■ **TASK DESCRIPTION**:
Your answer should be the lines below from the one holding "The height and width of the screenshot is (952, 1239)." through the one holding "Given: Click the 前置task", copied exactly and with nothing else.

[ENTRIES SUPPLIED]

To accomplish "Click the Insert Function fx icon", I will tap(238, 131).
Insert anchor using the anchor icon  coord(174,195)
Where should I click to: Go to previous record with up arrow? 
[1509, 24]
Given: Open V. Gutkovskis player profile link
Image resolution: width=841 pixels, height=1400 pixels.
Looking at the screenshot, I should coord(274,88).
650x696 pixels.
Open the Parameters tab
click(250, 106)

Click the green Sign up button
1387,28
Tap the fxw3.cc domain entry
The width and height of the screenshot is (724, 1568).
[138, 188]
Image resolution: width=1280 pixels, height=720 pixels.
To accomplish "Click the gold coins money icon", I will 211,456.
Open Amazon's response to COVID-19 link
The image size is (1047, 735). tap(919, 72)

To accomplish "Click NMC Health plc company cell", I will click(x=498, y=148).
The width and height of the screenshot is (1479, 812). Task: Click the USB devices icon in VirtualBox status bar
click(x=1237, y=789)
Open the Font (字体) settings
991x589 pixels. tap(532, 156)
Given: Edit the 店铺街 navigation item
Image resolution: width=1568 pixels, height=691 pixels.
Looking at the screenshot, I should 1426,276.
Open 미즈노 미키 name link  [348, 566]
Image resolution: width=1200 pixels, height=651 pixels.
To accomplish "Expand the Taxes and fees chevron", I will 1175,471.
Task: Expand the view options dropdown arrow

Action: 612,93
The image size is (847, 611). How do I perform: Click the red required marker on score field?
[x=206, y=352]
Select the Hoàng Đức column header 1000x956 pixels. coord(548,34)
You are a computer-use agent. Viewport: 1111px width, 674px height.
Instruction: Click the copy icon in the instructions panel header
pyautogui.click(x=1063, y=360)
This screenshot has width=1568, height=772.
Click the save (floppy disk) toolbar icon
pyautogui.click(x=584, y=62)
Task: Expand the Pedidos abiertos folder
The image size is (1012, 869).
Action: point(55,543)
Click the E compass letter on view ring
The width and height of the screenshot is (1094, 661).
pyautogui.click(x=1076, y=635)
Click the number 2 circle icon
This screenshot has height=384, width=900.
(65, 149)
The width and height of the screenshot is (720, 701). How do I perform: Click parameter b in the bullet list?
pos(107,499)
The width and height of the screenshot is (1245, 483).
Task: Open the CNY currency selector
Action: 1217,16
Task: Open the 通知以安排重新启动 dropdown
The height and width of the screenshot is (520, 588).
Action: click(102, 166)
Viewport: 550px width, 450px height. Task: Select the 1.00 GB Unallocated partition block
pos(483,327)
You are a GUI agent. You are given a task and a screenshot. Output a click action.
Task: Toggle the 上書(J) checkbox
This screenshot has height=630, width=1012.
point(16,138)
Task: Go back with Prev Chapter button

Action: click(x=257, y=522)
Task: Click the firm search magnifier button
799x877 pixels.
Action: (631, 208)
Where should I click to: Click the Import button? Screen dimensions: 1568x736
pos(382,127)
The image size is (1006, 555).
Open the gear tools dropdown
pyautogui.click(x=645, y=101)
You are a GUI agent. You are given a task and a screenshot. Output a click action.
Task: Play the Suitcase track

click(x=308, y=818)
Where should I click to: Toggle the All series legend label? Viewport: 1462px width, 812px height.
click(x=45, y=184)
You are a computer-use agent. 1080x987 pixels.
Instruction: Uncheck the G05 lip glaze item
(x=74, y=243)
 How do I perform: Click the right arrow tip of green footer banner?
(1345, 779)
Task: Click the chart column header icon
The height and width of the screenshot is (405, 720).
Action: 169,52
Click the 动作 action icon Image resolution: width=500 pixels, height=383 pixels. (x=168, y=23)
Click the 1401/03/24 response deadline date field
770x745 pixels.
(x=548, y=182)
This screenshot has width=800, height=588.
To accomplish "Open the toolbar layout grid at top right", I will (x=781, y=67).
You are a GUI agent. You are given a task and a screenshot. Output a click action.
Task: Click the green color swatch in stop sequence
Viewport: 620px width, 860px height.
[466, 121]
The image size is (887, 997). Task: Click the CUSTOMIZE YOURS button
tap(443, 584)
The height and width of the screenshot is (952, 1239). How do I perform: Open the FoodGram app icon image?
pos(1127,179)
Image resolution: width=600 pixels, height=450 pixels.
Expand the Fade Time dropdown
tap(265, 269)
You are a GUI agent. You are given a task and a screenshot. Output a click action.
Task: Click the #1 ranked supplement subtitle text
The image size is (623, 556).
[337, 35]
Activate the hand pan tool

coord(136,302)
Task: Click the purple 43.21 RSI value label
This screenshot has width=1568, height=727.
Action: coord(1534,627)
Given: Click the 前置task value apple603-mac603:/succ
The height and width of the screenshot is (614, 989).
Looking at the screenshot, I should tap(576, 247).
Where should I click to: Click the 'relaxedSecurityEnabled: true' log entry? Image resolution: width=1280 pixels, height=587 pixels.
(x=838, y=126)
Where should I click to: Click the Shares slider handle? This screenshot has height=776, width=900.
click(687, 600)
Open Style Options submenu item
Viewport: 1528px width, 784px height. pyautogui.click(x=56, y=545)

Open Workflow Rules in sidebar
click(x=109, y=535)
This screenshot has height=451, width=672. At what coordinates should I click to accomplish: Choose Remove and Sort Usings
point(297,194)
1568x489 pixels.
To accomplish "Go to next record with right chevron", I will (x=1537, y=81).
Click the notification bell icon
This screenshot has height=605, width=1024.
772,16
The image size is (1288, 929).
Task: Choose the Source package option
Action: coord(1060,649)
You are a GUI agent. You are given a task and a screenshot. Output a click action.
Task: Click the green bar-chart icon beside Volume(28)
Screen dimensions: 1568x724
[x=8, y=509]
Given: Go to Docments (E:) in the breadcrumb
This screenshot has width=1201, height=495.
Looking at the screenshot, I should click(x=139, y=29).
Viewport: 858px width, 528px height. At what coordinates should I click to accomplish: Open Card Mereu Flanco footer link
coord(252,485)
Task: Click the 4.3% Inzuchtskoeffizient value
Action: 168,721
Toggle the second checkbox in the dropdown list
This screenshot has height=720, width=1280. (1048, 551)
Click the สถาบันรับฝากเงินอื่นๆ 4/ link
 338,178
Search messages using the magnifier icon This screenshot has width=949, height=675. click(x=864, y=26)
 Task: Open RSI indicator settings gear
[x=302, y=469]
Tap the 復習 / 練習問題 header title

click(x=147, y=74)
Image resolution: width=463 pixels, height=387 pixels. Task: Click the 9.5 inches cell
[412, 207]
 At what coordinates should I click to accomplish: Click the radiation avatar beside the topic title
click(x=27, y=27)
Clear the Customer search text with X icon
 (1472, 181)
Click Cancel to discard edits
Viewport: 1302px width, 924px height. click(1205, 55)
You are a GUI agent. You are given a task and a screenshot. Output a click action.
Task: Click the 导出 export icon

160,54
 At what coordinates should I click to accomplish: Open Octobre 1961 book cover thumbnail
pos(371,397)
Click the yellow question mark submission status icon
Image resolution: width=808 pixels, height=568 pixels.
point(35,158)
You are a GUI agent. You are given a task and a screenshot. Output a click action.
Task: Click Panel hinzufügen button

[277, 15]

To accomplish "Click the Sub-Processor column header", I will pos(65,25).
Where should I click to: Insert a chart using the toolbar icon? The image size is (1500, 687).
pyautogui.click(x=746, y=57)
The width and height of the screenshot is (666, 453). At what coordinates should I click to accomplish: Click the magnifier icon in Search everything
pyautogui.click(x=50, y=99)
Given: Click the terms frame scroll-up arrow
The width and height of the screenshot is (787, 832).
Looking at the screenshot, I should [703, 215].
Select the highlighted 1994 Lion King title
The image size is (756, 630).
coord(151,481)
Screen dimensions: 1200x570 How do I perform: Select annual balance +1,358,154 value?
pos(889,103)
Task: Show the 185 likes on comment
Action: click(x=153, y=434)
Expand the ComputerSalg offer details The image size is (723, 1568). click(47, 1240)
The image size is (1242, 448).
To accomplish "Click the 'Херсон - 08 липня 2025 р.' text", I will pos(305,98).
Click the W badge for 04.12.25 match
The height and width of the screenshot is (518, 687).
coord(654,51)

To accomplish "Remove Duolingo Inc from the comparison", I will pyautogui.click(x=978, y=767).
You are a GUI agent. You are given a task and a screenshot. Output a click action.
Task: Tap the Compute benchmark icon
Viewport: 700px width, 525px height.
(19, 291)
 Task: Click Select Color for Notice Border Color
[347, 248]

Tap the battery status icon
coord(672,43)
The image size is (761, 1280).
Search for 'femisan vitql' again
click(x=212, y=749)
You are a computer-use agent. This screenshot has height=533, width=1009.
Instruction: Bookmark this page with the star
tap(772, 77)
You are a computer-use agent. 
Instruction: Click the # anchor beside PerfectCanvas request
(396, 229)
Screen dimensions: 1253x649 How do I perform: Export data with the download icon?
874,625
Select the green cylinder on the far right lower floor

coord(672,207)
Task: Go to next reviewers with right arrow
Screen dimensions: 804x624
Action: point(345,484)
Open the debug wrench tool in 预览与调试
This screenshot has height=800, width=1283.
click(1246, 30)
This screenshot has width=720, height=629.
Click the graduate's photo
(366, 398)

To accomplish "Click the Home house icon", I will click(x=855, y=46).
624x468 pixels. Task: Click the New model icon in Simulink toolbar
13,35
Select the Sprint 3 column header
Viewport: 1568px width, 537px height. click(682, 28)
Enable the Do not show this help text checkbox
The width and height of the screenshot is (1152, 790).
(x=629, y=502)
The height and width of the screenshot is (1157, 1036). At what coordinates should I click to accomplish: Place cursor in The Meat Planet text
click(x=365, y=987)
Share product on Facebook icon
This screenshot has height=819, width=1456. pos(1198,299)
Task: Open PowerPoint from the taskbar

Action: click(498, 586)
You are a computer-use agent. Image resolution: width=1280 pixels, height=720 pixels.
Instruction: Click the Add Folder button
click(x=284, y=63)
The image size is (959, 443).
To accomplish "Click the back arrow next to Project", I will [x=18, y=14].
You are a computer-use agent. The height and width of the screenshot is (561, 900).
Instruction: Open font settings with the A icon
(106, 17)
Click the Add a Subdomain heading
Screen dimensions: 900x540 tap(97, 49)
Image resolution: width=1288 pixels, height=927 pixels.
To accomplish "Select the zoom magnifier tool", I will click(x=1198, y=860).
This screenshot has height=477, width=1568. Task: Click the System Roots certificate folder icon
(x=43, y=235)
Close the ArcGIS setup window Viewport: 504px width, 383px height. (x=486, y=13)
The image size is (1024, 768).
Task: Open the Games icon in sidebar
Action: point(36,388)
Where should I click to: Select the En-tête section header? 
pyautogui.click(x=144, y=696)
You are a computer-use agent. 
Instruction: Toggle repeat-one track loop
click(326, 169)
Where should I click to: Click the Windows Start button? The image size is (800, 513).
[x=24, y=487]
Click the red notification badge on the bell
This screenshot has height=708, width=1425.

[/ENTRIES SUPPLIED]

■ **ANSWER TO THE PROBLEM**:
The height and width of the screenshot is (952, 1239). How do I perform: Open the FoodGram app icon image?
pos(1127,179)
Image resolution: width=600 pixels, height=450 pixels.
Expand the Fade Time dropdown
tap(265, 269)
You are a GUI agent. You are given a task and a screenshot. Output a click action.
Task: Click the #1 ranked supplement subtitle text
The image size is (623, 556).
[337, 35]
Activate the hand pan tool

coord(136,302)
Task: Click the purple 43.21 RSI value label
This screenshot has width=1568, height=727.
Action: coord(1534,627)
Given: Click the 前置task value apple603-mac603:/succ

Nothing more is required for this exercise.